Victoire des Verts ? Peut-on encore le dire avec 6,4 % du corps électoral ? Succès tout de même, surtout dans les villes où les bobos ont voté vert pour sanctionner le Parti socialiste, d'autant que ce vote était à peu près la seule manière de faire passer dans cette élection sans enjeu un message ayant quelque contenu, message dont la projection du film d'Artus-Bertrand a rappelé l'urgence. Une projection pas innocente bien entendu, d'autant que Sarkozy et Cohn-Bendit se rencontrent. Victoire ambiguë tout de même : Cohn-Bendit et Bové, les deux figures emblématiques des Verts, ne sont à peu près d'accord sur rien s'agissant de l'Europe. Victoire éphémère sans doute, issue davantage d'une addition de circonstances que d'une véritable adhésion.

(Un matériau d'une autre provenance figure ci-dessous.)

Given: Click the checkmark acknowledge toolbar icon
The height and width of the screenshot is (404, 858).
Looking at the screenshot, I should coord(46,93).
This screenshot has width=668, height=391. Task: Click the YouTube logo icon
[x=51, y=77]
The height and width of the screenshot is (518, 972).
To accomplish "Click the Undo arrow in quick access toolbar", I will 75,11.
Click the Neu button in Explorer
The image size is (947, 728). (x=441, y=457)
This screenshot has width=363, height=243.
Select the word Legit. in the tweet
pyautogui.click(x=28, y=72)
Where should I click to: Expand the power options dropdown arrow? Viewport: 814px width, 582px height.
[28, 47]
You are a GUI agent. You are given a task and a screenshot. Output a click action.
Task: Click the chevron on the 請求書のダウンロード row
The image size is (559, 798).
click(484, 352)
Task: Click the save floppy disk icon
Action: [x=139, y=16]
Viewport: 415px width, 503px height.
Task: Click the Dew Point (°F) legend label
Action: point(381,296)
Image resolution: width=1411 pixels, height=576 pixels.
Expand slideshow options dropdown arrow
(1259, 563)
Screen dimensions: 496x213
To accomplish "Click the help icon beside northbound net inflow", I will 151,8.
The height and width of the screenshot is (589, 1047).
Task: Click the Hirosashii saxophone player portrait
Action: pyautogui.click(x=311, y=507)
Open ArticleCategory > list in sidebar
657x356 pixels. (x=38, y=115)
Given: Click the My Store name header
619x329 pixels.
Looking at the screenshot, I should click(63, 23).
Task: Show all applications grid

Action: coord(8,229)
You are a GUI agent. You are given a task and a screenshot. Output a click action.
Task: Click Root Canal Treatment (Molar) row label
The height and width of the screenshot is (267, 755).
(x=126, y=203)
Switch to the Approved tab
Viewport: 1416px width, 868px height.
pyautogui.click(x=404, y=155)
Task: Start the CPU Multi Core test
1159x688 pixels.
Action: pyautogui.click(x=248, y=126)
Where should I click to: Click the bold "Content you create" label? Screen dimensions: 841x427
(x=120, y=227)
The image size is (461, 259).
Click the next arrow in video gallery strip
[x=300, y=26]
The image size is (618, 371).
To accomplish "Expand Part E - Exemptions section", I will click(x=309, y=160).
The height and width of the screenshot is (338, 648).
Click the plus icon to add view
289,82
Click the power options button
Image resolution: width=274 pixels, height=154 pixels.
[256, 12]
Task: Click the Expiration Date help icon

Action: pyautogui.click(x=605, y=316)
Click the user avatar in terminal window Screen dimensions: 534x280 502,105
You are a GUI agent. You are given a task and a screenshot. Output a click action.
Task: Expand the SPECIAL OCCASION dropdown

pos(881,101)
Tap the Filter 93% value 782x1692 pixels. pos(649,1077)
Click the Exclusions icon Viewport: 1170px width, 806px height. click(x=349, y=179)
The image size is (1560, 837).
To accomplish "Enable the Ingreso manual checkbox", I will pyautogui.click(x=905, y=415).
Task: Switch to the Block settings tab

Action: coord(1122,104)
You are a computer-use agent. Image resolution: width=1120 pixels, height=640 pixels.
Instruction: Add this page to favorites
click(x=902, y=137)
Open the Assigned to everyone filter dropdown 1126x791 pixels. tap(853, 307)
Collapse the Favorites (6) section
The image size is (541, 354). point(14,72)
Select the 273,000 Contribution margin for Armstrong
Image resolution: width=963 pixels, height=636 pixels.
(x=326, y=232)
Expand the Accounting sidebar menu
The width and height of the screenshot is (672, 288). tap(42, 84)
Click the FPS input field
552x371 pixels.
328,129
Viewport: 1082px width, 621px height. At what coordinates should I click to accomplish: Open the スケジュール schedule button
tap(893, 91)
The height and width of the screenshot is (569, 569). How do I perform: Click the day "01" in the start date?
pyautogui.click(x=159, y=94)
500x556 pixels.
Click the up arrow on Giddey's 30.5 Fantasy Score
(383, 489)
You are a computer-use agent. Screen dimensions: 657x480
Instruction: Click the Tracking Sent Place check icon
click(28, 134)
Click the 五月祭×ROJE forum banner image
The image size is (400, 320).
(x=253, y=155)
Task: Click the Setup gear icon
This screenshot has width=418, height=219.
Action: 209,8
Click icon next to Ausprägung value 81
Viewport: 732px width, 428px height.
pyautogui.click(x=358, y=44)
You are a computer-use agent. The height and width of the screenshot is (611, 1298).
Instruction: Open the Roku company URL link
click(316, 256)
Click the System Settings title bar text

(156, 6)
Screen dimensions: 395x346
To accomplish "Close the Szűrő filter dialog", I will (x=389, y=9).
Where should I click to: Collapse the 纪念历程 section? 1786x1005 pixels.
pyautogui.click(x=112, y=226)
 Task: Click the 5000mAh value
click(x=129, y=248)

L'échec bien réel de Bayrou ne vient nullement, selon nous, de son antisarkozysme supposé primaire. Encore moins de sa riposte maladroite à l'agression odieuse de Cohn-Bendit, bien dans la ligne des méthodes de déstabilisation à la Vichinsky, à base de familiarité grossière et d'injure, dont il faisait un si efficace usage dans les amphis en mai 1968. Loin d'avoir trop déserté le terrain européen, François Bayrou n'a pu empêcher le gros de ses troupes, Marielle de Sarnez en tête, de quitter la posture populiste du centre qui lui avait si bien réussi en 2007, pour revenir à sa pente naturelle : une surenchère européenne qui n'était pas précisément ce que l'opinion attendait. Intrinsèquement, l'Europe n'était-elle d'ailleurs pas, pour le MoDem, le plus mauvais terrain pour se démarquer de l' UMPS qu'il dénonce ?
Quant au parti socialiste, sa défaite est la sanction méritée de ses divisions, de son absence dramatique d'idées et de la grisaille technocratique qu'incarne si bien Martine Aubry, grisaille si judicieusement pointée du doigt par Emmanuel Todd dans un essai récent. Au demeurant comment le parti de Guesde et de Jaurès ne paierait-il pas le prix fort, en pleine crise économique internationale, d'être devenu celui de Strauss-Kahn et de Lamy, les deux papes du capitalisme mondialisé ?
Pourtant, s'agissant du PS, ces résultats ne préjugent en rien de la suite : considérant que ni Cohn-Bendit ni Mélenchon et encore moins Besancenot ne représentent une alternative crédible à gauche, il est à ce scrutin une gagnante qu'on ne saurait négliger : Ségolène Royal, qui voit Martine Aubry affaiblie en interne et François Bayrou en externe. Or on ne voit pas comment le président Sarkozy, la crise et l'usure du pouvoir aidant, pourrait reconquérir une part suffisante des 88,5 % d'électeurs qui n'ont pas daigné voter pour les listes UMP aux européennes. La présidente de Poitou-Charentes risque ainsi d'apparaître le moment venu, pour le meilleur et pour le pire, non seulement comme la candidate naturelle du PS, mais aussi, sauf fait nouveau à ce jour imprévisible, comme l'unique moyen pour les Français de sanctionner le Président sortant, sachant qu'en démocratie — ce scrutin vient de le confirmer par le truchement des abstentions — on vote plus souvent contre que pour.